Levon Zarubian était un spécialiste de l’espace aussi éminent que bizarre. Il s’était fait un nom dans les années 1960-1970 grâce à ses recherches sur les rayons ultraviolets et les rayons X émanant du soleil ainsi que sur l’apparition des taches solaires. Il avait atteint le sommet de sa carrière avec le lancement, à bord de Soyouz 13, des observatoires spatiaux Orion 1 et 2 qu’il avait équipés d’un télescope grand-angulaire à ménisque Cassegrain, bricolé par ses soins. Il savait ainsi placer sur la carte, avec précision et jusqu’à la treizième magnitude, les spectres d’étoiles, autrefois complètement invisibles, et il surprenait tout un chacun par les résultats de ses travaux sur la teneur en rayons ultraviolets des nébuleuses planétaires et sur l’influence des trous noirs et des naines blanches sur leur environnement. À titre de comparaison, la puissance d’observation du télescope spatial américain, installé dans le Skylab, n’était, à cette époque, que de magnitude 7. Dans les années 1960, Zarubian annonçait déjà la présence de champs magnétiques dans les nébuleuses spatiales, ce qui ne put être prouvé que quarante ans plus tard, d’après les constats établis par le télescope Hubble (conçu avec son aide). Zarubian faisait autorité dans le domaine de la substance interstellaire, des étoiles binaires, des naines blanches, des chromosphères communs (encore appelés « roundchromes ») et des amas globulaires binaires. En qualité d’universitaire, il enseignait l’astrophysique théorique et l’astro-mécanique à l’Institut polytechnique d’Erevan et à l’Université de Princeton. Il était également connu en tant que peintre, philosophe, essayiste et homme passionné de méthodologie des sciences artistiques. À l’occasion de la sortie de mon livre Les catastrophes cosmiques, nous avions entretenu une correspondance intensive au sujet de l’inexistence, alors supposée, d’un trou noir au cœur de la Voie lactée.

***

Le train fait de nombreuses haltes en cours de route, sans que l’on sache clairement pourquoi.

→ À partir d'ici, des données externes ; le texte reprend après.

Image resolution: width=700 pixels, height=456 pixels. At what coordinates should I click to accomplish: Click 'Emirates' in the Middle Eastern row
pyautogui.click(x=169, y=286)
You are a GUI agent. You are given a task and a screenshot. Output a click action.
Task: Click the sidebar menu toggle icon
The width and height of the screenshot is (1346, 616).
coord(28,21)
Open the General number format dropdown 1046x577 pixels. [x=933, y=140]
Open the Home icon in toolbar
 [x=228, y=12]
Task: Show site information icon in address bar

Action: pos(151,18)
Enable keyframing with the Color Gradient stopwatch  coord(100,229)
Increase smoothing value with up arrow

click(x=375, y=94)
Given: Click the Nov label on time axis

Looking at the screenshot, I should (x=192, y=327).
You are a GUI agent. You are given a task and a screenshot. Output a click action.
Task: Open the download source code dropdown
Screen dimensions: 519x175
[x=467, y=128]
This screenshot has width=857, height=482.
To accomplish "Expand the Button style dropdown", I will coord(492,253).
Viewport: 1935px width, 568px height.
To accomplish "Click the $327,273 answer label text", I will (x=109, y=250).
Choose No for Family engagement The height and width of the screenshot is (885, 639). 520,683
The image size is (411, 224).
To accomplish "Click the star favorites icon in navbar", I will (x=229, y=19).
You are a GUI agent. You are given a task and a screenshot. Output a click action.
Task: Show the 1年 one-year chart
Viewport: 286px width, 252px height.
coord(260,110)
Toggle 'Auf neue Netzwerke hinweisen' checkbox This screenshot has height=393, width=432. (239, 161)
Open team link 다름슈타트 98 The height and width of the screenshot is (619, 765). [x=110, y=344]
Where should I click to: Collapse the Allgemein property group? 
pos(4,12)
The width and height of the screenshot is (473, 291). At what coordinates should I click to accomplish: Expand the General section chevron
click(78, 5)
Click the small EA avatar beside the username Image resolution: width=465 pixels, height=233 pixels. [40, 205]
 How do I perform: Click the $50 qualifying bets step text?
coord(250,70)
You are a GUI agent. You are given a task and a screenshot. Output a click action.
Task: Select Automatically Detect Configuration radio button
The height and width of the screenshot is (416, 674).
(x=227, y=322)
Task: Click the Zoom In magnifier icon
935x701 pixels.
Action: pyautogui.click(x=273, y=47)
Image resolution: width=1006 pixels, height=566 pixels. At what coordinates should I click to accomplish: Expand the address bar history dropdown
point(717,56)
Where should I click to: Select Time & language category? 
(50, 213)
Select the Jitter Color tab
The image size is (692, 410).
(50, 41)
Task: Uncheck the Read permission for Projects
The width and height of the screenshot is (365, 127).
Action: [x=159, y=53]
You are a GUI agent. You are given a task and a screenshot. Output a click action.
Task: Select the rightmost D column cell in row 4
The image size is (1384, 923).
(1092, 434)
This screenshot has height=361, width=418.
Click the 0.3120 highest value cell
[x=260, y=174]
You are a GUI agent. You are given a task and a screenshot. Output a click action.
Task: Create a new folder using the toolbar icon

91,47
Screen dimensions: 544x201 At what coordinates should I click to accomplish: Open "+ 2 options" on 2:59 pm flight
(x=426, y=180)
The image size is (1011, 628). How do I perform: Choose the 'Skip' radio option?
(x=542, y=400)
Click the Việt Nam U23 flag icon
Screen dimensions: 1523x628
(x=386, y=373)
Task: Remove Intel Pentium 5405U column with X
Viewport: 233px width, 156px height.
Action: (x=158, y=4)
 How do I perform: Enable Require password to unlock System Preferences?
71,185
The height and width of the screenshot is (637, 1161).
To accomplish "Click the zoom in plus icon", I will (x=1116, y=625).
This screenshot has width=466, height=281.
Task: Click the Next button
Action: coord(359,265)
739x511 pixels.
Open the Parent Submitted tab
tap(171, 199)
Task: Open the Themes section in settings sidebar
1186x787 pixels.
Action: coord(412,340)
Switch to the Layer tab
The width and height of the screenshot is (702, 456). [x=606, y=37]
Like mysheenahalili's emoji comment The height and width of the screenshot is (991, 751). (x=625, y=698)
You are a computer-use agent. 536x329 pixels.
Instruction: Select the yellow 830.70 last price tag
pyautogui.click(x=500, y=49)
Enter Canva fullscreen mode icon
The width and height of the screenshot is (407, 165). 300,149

Nous nous arrêtons régulièrement au milieu de nulle part. D’autres fois, nous pouvons lire plus ou moins nos coordonnées sur les panneaux de cabines d’aiguillage inoccupées ou incendiées où les noms de lieux figurent en cyrillique. L’attente durant ces arrêts (lors desquels nous ne pouvons pas quitter le train) nous donne en plus l’impression de faire un peu un voyage en arrière dans le temps. Les voyages à travers l’Europe de l’Est sont incontestablement aussi des voyages à travers le temps. Avancer, c’est également reculer. On avance et on retarde brutalement les pendules. On en visse et règle les mouvements peu à peu. A Kaliningrad, il est une heure plus tard qu’en Pologne ; là-bas, c’était l’heure russe. Plus loin vers l’Est, en Lituanie, il fallait tout à coup retarder les horloges d’une heure. Ce pays ne veut plus rien avoir à faire, avec l’heure russe. Un peu plus loin, à la frontière entre l’Estonie et la Biélorussie, on se défait immédiatement de cette attitude de fermeté. A partir de là, l’heure est partout celle de Moscou, la ville aux mille et un clochers. Maint despote d’Occident s’est fourvoyé à vouloir mettre la main sur les cloches de cette ville. À la frontière entre la Russie et la Géorgie, des douaniers très rigoureux et silencieux contrôlent les voyageurs à l’aide de compteurs Geiger afin de lutter contre la contrebande de produits radioactifs. Un savant murmure entre ses dents qu’il « passe quelques paradigmes en contrebande ». La plupart des passagers font comme s’ils n’avaient rien à déclarer. Le douanier poursuit tranquillement son contrôle. L’aiguille du compteur Geiger ne bouge pas.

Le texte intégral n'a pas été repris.